Le Parisien indique que « l'avocat Charles Joseph-Oudin, le défenseur des victimes du médicament Mediator, lance aujourd'hui la première action judiciaire en France contre le fabricant ». Me Oudin déclare : « Je demande que des experts soient nommés, afin de chiffrer les préjudices dont sont victimes deux patientes que je représente. On n'est qu'au début d'un très gros dossier de santé publique. Une première audience devrait se tenir en janvier ».
Le journal observe que « l'une des deux plaignantes est Marielle Klein, une mère de famille lorraine, fer de lance de ce combat inédit. La pétition qu'elle a lancée est un énorme succès. Les plus de 45.000 signataires en appellent à Marisol Touraine et demandent à la ministre de la Santé «d'agir». Vingt-huit autres dossiers sont examinés par l'avocat ».
« Du côté de l'Agence nationale de sécurité du médicament (ANSM), on précise que ce dispositif médical, remboursé par la Sécurité sociale, est «sous surveillance renforcée». Selon nos informations, le nombre de signalements augmente : 42 en 2012, 58 en 2013, 142 en 2014, 242 en 2015 et 162 entre janvier et octobre 2016 », dévoile Le Parisien.

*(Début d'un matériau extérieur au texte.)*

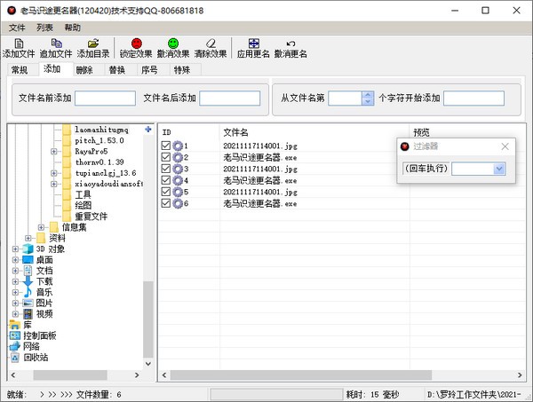Uncheck the checkbox for file row 1
Image resolution: width=533 pixels, height=402 pixels.
click(166, 146)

Il note que « les gynécologues se veulent «vigilants». Réunis à Montpellier pour leur congrès annuel, ils reçoivent ce matin 4 patientes ayant fait retirer leurs implants après de graves complications. […] Devant les pontes de la gynécologie, les lanceuses d'alerte formuleront leur souhait : la nomination d'un comité scientifique chargé de mesurer les effets secondaires d'Essure. Et voir ainsi si un protocole national de retrait est nécessaire ».

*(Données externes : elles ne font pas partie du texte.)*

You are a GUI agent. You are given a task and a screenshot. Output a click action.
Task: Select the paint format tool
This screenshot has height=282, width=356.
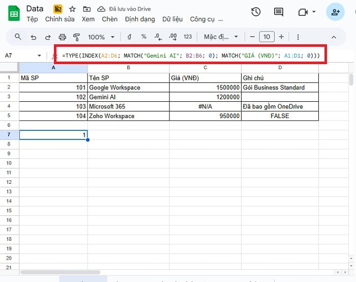click(77, 37)
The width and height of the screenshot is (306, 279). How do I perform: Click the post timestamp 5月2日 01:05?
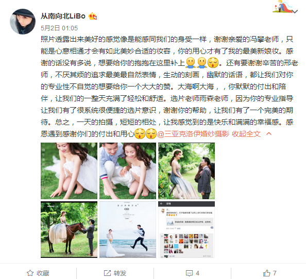[x=59, y=28]
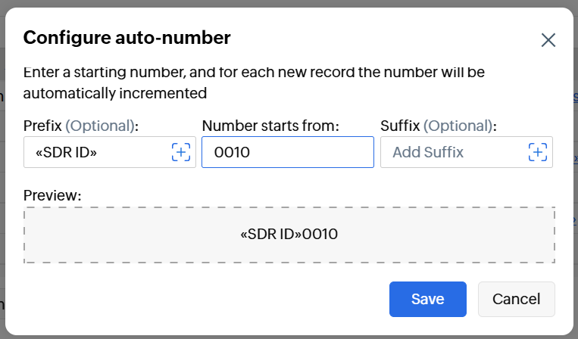The height and width of the screenshot is (339, 578).
Task: Click the «SDR ID»0010 preview text
Action: (x=289, y=235)
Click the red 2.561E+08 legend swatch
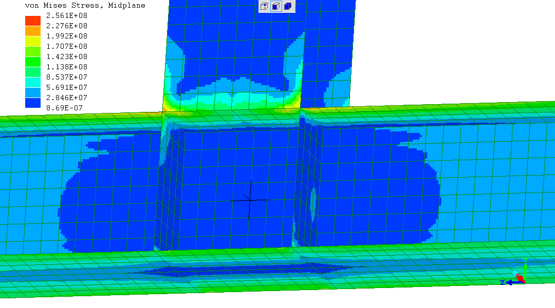Viewport: 555px width, 308px height. (33, 21)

Dans un entretien, Bernard Hédon, président du Collège national des gynécologues et obstétriciens français (CNGOF), qui « a envoyé une note interne à 3.000 de ses collègues gynécos pour leur demander d'être vigilants », déclare : « Qu'il y ait certains effets secondaires au début comme des petites douleurs ou une légère inflammation est compréhensible. Mais certaines patientes subissent des effets dans des proportions inacceptables ».

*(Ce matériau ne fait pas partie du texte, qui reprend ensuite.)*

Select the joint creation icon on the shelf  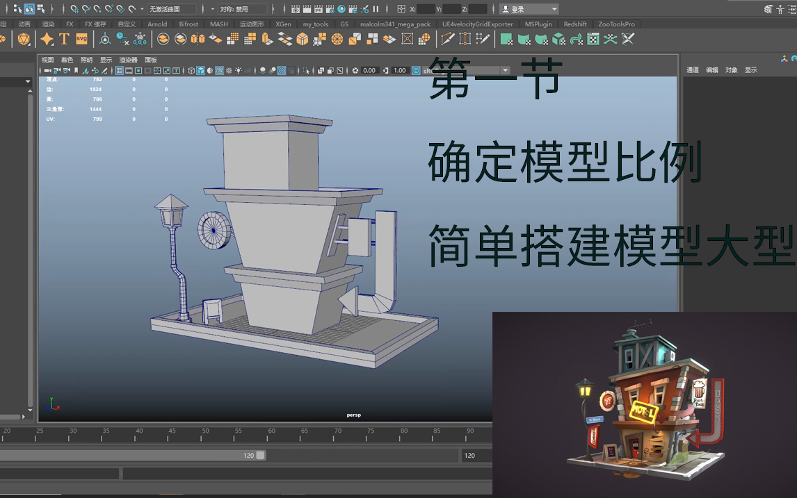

Le praticien évoque « un amaigrissement, une fatigue pouvant aller jusqu'à la dépression nerveuse, des céphalées, des douleurs musculaires et/ou articulaires. Ce qui est troublant, c'est la coïncidence de date entre la pose du dispositif et le début des symptômes ».
Bernard Hédon indique toutefois que « pour l'heure, la balance bénéfices-risques de la technique Essure reste positive, selon les autorités sanitaires. Il faudra voir comment cela évolue. Notre devoir est aujourd'hui d'écouter les femmes et de les informer des risques ».
Le Parisien livre enfin la réaction du laboratoire Bayer, qui indique que « le dispositif médical Essure est un moyen de contraception présentant un rapport bénéfice/risque positif, pour les femmes qui n'ont plus de désir de maternité et qui souhaitent une contraception définitive. Depuis 2002, la sécurité et l'efficacité de la méthode ont été confirmées par plus d'une décennie de recherches scientifiques ».
« Comme pour toute procédure médicale, des effets secondaires peuvent apparaître : il s'agit principalement de crampes, de nausées, de vomissements, de vertiges, d'étourdissements et de saignements. Des douleurs dorsales, abdominales ou pendant les rapports peuvent survenir », ajoute le laboratoire.